What Shifting Health Plan Models Will Mean for IT

New technologies and data collection methods are shaking up health plans. A new report offers advice for implementation.

An intuitive web of connected devices that leverage preventive medicine and patient data has big implications — not only for cost-conscious consumers seeking greater control but also for the survival and profitability of health plans in a crowded marketplace. 

That’s the focus of a Deloitte report, “The Health Plan of Tomorrow,” which maps out challenges for traditional plans and urges them to invest in IT tools and strategies that could shift the nature of patient care

After all, it won’t be long before a person with asthma might wake up to a smartphone alert about the morning pollen count. With access to a patient’s phone contacts and calendar, a scheduling function can suggest moving an early outdoor jog to the afternoon, when conditions may improve. Another tracking app might detect a low supply of inhalers, triggering a home delivery. 

MORE FROM HEALTHTECH: Learn how telehealth programs can evolve to meet patient needs.

Such interoperability requires coordination and money. 
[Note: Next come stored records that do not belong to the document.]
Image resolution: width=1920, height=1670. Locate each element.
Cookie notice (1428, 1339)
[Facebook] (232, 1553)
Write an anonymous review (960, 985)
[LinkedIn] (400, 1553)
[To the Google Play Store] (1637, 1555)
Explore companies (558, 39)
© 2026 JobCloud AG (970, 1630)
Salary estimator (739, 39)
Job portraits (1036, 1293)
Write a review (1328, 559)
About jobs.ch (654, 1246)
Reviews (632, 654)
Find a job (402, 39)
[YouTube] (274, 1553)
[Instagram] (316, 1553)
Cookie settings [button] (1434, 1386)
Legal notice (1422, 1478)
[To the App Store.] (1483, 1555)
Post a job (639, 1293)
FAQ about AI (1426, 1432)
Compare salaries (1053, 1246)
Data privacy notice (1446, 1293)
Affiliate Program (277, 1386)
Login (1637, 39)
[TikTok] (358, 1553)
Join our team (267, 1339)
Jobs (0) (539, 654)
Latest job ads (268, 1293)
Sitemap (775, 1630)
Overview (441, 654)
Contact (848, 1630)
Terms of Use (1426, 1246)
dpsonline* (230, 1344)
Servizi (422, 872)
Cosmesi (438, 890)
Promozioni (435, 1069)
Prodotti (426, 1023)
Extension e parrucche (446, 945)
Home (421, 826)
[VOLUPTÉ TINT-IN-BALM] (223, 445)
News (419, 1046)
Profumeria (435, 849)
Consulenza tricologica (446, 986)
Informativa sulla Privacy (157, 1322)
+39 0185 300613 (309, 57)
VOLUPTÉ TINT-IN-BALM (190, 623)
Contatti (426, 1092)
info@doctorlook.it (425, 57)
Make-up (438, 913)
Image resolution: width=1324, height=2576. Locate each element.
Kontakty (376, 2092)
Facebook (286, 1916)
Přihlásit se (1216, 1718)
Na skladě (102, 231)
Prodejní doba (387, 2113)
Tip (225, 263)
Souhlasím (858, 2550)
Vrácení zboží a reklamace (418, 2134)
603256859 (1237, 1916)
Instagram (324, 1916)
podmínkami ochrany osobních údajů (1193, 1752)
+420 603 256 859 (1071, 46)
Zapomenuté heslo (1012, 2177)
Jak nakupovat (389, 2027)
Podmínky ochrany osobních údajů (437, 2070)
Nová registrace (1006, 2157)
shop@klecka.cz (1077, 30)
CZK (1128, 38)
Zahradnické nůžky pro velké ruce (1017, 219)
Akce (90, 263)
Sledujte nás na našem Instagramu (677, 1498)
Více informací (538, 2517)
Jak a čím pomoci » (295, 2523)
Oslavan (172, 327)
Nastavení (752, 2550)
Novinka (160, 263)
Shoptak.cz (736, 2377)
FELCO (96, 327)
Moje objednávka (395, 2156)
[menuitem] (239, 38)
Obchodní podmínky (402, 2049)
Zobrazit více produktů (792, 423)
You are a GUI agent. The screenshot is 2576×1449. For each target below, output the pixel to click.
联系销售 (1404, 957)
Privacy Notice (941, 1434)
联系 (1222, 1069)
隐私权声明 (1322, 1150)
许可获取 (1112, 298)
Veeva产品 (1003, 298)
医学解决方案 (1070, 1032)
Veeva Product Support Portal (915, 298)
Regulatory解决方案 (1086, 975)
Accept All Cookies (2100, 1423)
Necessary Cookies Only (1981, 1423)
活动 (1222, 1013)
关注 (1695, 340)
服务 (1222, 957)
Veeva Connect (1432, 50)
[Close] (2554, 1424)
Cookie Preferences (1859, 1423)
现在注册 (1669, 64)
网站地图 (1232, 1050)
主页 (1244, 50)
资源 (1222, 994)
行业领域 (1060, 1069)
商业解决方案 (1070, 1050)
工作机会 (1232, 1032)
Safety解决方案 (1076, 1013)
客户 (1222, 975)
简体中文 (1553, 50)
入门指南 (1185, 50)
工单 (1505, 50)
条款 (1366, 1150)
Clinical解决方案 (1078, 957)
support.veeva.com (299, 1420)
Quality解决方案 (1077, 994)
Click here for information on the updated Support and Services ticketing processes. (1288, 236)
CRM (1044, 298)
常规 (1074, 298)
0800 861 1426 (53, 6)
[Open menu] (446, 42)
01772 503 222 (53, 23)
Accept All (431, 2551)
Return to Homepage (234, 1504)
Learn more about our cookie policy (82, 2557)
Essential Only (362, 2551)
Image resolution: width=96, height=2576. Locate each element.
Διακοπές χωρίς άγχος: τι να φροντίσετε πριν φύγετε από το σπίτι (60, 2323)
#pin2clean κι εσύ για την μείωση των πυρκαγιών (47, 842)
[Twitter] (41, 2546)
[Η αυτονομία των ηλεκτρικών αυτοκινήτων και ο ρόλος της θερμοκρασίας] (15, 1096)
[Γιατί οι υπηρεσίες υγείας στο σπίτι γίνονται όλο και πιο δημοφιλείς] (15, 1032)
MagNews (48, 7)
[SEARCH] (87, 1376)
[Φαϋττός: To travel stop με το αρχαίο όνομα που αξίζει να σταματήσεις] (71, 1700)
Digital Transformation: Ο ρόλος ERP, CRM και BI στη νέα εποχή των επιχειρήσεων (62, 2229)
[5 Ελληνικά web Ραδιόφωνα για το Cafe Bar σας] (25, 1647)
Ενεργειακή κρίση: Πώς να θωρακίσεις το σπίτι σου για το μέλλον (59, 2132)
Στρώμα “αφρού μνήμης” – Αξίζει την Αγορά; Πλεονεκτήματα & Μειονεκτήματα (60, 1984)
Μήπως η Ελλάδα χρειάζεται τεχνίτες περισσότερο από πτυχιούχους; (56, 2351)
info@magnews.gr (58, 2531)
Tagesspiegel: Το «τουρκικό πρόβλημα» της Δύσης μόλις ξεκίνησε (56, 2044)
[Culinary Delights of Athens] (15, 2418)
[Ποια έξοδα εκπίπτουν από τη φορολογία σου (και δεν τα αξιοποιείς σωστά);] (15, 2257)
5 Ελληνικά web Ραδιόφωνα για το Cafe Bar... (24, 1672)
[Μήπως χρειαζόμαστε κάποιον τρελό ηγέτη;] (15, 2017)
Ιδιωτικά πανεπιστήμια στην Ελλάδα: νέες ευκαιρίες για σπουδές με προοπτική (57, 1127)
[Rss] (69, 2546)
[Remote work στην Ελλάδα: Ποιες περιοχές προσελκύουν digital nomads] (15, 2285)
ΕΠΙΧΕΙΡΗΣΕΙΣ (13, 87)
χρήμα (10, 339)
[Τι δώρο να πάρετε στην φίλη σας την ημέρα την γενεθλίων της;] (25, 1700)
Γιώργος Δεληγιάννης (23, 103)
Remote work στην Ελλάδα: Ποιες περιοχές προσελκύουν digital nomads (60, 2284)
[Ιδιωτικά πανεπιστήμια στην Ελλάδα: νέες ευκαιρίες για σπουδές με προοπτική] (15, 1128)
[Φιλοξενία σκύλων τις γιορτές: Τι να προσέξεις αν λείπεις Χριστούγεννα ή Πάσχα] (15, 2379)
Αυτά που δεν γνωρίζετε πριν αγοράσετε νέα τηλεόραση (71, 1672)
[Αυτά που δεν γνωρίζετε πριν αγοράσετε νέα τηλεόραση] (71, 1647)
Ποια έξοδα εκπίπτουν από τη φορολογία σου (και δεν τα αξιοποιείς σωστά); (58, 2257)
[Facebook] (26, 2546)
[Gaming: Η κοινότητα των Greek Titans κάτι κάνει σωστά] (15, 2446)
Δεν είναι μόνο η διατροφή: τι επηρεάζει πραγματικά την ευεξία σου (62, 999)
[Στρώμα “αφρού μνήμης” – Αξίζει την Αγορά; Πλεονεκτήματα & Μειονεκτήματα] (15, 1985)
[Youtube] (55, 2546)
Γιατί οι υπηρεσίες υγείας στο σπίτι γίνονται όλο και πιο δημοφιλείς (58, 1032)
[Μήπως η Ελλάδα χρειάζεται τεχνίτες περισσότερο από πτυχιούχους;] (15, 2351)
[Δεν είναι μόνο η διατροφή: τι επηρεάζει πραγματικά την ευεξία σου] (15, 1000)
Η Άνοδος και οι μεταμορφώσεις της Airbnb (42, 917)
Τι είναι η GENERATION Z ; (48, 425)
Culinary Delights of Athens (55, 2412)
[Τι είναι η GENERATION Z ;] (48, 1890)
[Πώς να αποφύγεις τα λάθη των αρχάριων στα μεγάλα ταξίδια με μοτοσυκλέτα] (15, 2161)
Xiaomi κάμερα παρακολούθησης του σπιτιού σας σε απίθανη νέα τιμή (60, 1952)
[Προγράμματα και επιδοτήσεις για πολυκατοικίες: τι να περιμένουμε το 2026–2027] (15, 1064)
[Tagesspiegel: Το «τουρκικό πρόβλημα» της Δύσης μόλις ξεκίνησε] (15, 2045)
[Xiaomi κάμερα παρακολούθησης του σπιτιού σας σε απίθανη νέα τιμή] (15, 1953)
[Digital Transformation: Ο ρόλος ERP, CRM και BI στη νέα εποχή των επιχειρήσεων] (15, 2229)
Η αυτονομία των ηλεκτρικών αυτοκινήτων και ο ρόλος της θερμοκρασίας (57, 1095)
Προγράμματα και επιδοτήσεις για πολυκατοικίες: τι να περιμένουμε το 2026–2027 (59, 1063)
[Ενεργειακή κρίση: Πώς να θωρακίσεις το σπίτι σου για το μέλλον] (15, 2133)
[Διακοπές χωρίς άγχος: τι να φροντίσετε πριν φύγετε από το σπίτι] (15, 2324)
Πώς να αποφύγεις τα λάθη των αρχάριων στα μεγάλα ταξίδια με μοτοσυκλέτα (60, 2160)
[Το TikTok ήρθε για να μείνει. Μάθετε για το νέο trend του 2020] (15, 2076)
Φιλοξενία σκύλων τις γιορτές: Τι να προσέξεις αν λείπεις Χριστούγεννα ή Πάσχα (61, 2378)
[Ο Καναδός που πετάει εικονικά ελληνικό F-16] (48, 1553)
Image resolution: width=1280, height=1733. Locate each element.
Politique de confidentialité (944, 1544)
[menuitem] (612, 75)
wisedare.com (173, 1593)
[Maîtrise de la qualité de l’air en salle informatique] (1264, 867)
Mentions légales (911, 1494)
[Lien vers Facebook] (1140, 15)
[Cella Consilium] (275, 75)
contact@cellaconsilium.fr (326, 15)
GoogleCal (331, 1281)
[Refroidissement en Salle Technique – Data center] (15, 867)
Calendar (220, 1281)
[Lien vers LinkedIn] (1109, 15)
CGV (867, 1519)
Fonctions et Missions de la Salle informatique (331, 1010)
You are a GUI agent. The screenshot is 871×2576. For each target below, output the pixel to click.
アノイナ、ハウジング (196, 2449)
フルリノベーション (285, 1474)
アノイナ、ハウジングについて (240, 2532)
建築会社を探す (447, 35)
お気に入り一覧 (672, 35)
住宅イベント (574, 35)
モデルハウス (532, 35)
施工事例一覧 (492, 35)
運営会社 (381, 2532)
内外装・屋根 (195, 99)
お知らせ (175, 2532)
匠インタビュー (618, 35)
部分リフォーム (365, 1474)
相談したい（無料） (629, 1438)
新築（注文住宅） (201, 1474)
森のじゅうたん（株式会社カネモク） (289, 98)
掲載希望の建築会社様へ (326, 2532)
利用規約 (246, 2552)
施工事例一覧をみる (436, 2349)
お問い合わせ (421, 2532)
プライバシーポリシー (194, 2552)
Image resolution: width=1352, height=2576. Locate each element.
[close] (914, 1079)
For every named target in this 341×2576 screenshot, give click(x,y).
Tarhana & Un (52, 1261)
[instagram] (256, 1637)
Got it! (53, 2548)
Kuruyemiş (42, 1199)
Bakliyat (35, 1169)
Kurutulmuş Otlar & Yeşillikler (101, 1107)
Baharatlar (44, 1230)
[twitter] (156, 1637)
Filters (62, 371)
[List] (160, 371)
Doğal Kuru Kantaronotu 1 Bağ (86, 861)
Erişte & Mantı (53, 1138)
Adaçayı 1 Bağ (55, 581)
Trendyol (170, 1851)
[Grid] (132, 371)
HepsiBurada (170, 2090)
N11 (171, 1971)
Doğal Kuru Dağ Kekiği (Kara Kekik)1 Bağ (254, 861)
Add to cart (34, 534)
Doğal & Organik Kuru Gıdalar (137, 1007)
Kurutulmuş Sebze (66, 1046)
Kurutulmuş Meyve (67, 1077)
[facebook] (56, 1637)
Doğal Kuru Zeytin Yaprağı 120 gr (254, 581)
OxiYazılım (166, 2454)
“Think about all the elements that have to come together,” says David Biel, a Deloitte principal who spoke to HealthTech about the report. “Traditional provider and health plan executives should really be thinking about these future scenarios and how the shifts are going to impact them.”

A key player in this transformation: IT teams that must make sense of proliferating options, persuade hesitant executives and deploy the right tools to work effectively and in sync. 

Biel, a former software developer, explained what these teams must consider when doing so. 

Support and Invest in Digital Transformation

As nimble, tech-centric players of all sizes seek a share of the health plan market, legacy plans that have relied on traditional models must shake off past practices and outdated technology.

“In order to do that, they have to focus a portion of their time and energy and dollars on pivoting their businesses to take advantage of a new health economy,” Biel says. Groups may consider investing in AI and analytics, automation, blockchain and cloud technologies.

Giving IT teams a prominent seat at the table can help achieve buy-in from executives. The technologies are meant to reduce cost of care, streamline processes and achieve better outcomes, but they won’t necessarily bring short-term returns on investment, Biel notes. 

Hire Forward-Thinking Tech Talent

Beyond having sharp IT leaders at the forefront, it’s also key to hire smart, adaptable employees that can handle shifting daily tasks and new workflows.

A worker’s duties, for example, may evolve from processing individual claims to managing and reviewing outputs from automated technology designed to outsource those once-manual tasks.

Access to an increasingly vast data pool will also require IT teams to be nimbler and more comfortable among a variety of sources and platforms to direct the necessary information to support care and claims staff. 

What’s more, patient privacy concerns, as well as regulatory and compliance issues, must be considered as new data collection tools flourish. Health plans, the report notes, need a strong information governance philosophy that defines data elements and the rules that guide their use across applications.

Still, Biel says that consumerism and the ease of personal technology has allowed many patients to feel comfortable sharing more data. IT teams must help craft that message in a way that is advantageous for the consumer and that also helps health plans with their top and bottom lines.

Such information has value: The report points out that data collection could help health plans tap new revenue streams through monetization of information, customized offerings and algorithms to help reduce errors and offer incentives based on healthful behaviors, among other objectives. 

Embrace Outside Collaboration

Big tech companies and small startups have a deep knowledge of consumer behavior and emerging technologies. They’re also free from traditional business-model constraints that might keep legacy health plans stalled at the starting line.

That’s why health plans and providers possessing the lion’s share of patient data must be open to working with both disruptors and competitors. The report cites the recent news of Amazon, JPMorgan Chase and Berkshire Hathaway creating a joint venture to overhaul healthcare for their 1.1 million employees. That, no doubt, required IT staffs to abandon their respective silos.

“The new health economy will be driven by the traditional players partnering with each other in a much more collaborative way,” Biel says. “The infrastructure is not going to reside in the walls of these organizations; it’s going to need to be deployed ubiquitously and globally to allow the interoperable connected data sources to come together to allow the new models to form.”